A leading manufacturer of full-body airport scanners in the United States is gushing to investors that its fortunes have swelled since prosecutors accused a Nigerian man of carrying explosives onto an airliner bound for Detroit last Christmas.
While other segments of the company are actually posting losses, California-based OSI Systems announced in April that a division specializing in whole-body imagers during the first three months of the year enjoyed a 23 percent leap in revenues over the same period in 2009 to more than $69 million due to major government investments around the globe in additional security equipment.
Company chairman and CEO Deepak Chopra told investors during an April 26 conference call that income for OSI’s security division known as Rapiscan broke past records with operating profits more than doubling to roughly $7 million in its third fiscal quarter despite the “challenging economic environment.”
The level of market activity within this industry is currently unprecedented, both domestically and internationally.

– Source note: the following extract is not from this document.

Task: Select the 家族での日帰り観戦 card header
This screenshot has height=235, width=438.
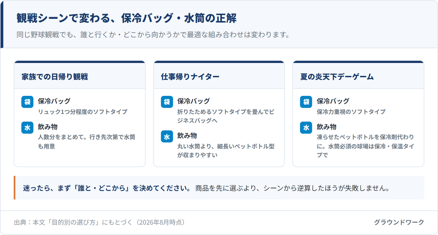Action: [x=80, y=76]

The funnel of orders we are chasing is at an all-time high. Internationally there has been increased focus recently on the body scanners. We are currently in discussions with a number of key international airports and aviation authorities regarding the body scanners following the [Transportation Security Administration’s] decision to deploy the scanners domestically in the U.S. We remain one of only two TSA-qualified vendors for body scanners.
Support for the X-ray technology, which unlike traditional metal detectors enables security screeners to see underneath the clothing of travelers, gained momentum when 23-year-old Umar Farouk Abdulmutallab became known around the world as the “underwear bomber” for allegedly trying to blow up Northwest Flight 253, which had nearly 300 passengers on board.
Plans were already in place for the TSA to buy whole-body imagers known as Secure 1000s from Rapiscan in part using funds from President Obama’s economic stimulus program. But demand in the United States and internationally expanded quickly following the attempted attack, making this relatively obscure company more visible among procurement officials.
The federal government so far has placed two orders with Rapiscan worth a combined $36 million. That’s part of a larger indefinite quantity contract the company received in September of 2009 that could generate as much as $173 million for parent OSI Systems if U.S. authorities carry it out completely.
Then in February, company executives announced that they had inked a deal with the government of Nigeria for Secure 1000s after the country became an international focal point of attention due to the underwear bomber’s flight originating there. Days before that, authorities in Great Britain selected Rapiscan for new full-body scanners they wished to place in the Heathrow and Manchester international airports. The UK specifically said it wanted the scanners as a result of the Christmas Day bomb plot.
Details of those arrangements weren’t disclosed publicly by the company, but OSI has said that orders for its Secure 1000 totaled $50 million as of mid-May. Rapiscan also produces security equipment for scanning traveler baggage and revealed yet another deal in January, this time with Mexico. The $35 million contract with a state-owned company based in Guadalajara calls for Rapiscan to install X-ray equipment capable of screening baggage “at multiple Mexican airports.”
Wall Street investors responded to all of these new opportunities for Rapiscan by driving up the share price of OSI Systems at the turn of the year to $32.58, double the company’s 52-week low in 2009 of $16.31.
As for complaints about the intrusive nature of the scanners, federal authorities say security personnel are unable to directly see private parts of the body. Scanners deployed in the Netherlands, where Abdulmutallab reportedly waited for a connecting flight to the United States, rely on software that alerts a screener when potentially dangerous concealed items are detected, rather than operators being required to view an X-ray scan of each passenger. Rapiscan says its technology can identify organic materials and items that are not metallic, such as ceramic weapons, liquids, narcotics and plastic explosives. Some critics have nonetheless referred to full-body scanners as virtual strip searches.
That’s not the only controversy OSI Systems has faced since the attempted bombing made it a global star. Some observers have condemned the so-called “full-body scanner lobby,” pointing out that former homeland security chief Michael Chertoff advocated using the imagers during his time in the Bush administration. Chertoff turned up that advocacy after Abdulmutallab’s arrest. However, he eventually disclosed that Rapiscan was a client of the private security consulting business he established after leaving government.
It’s also worth pointing out that during the first quarter of this year alone, Rapiscan spent $169,000 on lobbying expenses, which it loosely says in public records was aimed at “procurement policy” and “federal government oversight and funding of homeland security.”